You are viewing a plain text version of this content. The canonical link for it is here.

Posted to java-user@lucene.apache.org by Scott Smith <ss...@mainstreamdata.com> on 2011/09/22 02:17:27 UTC

MoreLikeThis Interface changes

I'm updating my lucene code from 3.0 to 3.4.  There's a change in the MLT interface I'm confused about.  I used the MLT.like(InputStream) method.  It now appears I should change to the MLT.like(InputStreamReader, fieldname) method.  Easy enough to create an InputStreamReader from an InputStream.

So, my question is regarding the addition of the fieldname parameter.  There's also a call called MLT.setFieldNames(String[]).  This would seem to be redundant except the setFieldNames() allows you to specify multiple fields and like() doesn't.  Am I allowed to specify null as the fieldname in like() (documentation doesn't say you can).  It seems like you shouldn't need to do both.  But there's a difference in functionality between the two (since one allows multiple fields and the other doesn't).
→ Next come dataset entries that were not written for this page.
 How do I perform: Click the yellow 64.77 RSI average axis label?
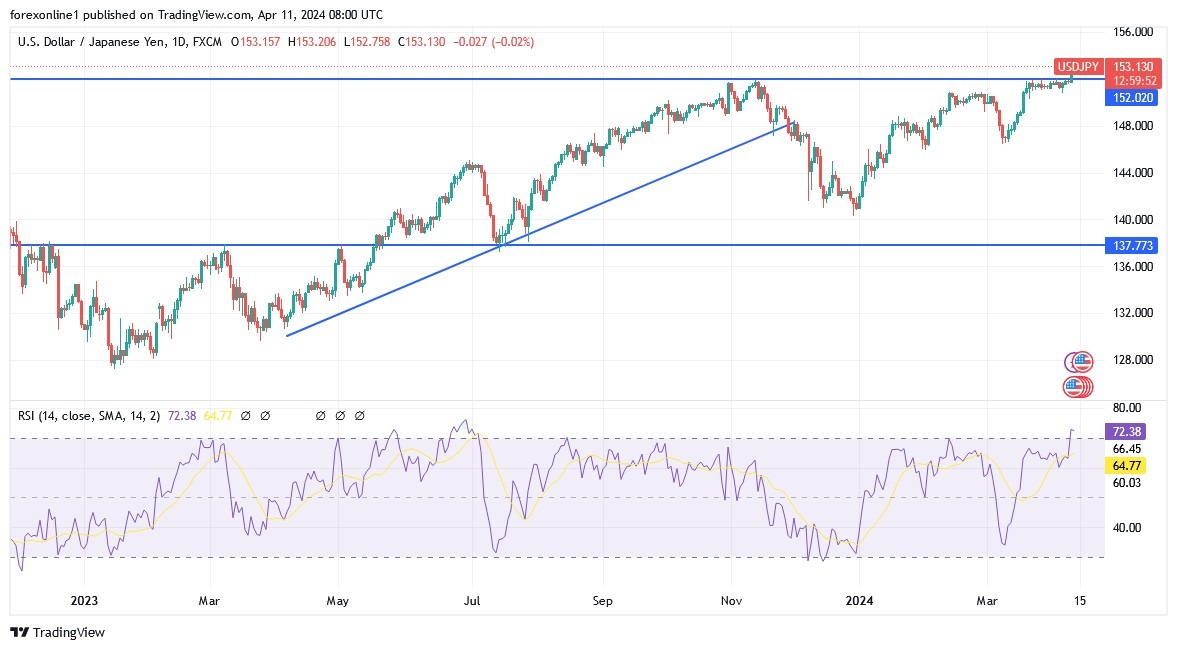1125,465
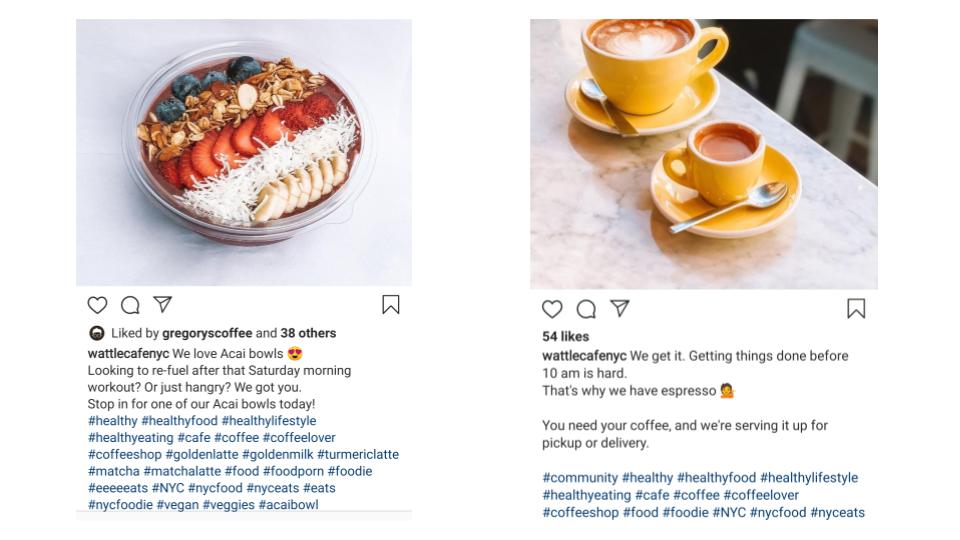The image size is (960, 540).
Task: Bookmark the Acai bowl post
Action: [x=390, y=305]
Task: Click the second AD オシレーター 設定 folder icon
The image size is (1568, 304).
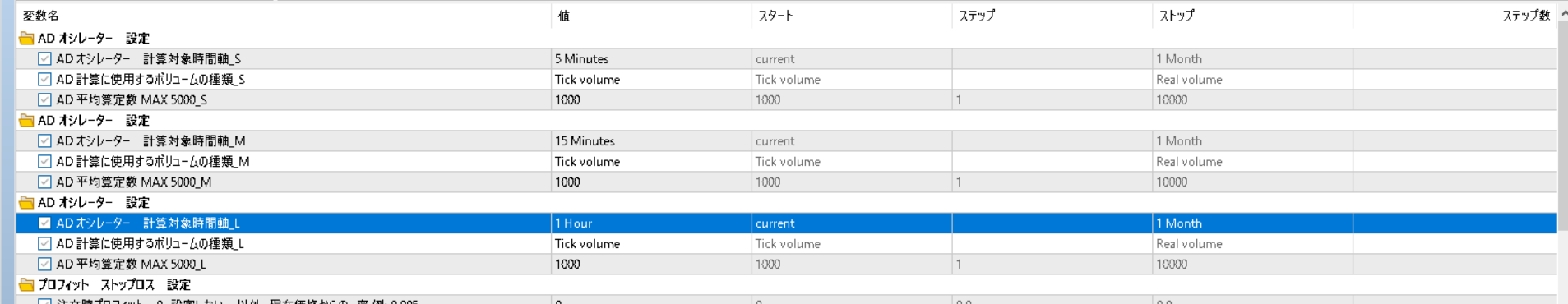Action: tap(26, 121)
As a second question, is it possible to do something where you boost the MLT words from the subject and as opposed to the body of the document you are looking for similar items on?

Thanks

Scott

RE: MoreLikeThis Interface changes

Posted by Scott Smith <ss...@mainstreamdata.com>.

OK.  Thanks

-----Original Message-----
From: Robert Muir [mailto:rcmuir@gmail.com] 
Sent: Monday, September 26, 2011 12:15 PM
To: java-user@lucene.apache.org
Subject: Re: MoreLikeThis Interface changes

On Mon, Sep 26, 2011 at 2:06 PM, Scott Smith <ss...@mainstreamdata.com> wrote:

> "is" is the input stream.  Did I miss something in your response?
>

Yes, this is totally unrelated to fields[].

it has to do with  which fieldname is passed to the analyzer to
analyze the reader into tokens (and there can be only one for this)



-- 
lucidimagination.com

---------------------------------------------------------------------
To unsubscribe, e-mail: java-user-unsubscribe@lucene.apache.org
For additional commands, e-mail: java-user-help@lucene.apache.org

Re: MoreLikeThis Interface changes

Posted by Robert Muir <rc...@gmail.com>.

On Mon, Sep 26, 2011 at 2:06 PM, Scott Smith <ss...@mainstreamdata.com> wrote:

> "is" is the input stream.  Did I miss something in your response?
>

Yes, this is totally unrelated to fields[].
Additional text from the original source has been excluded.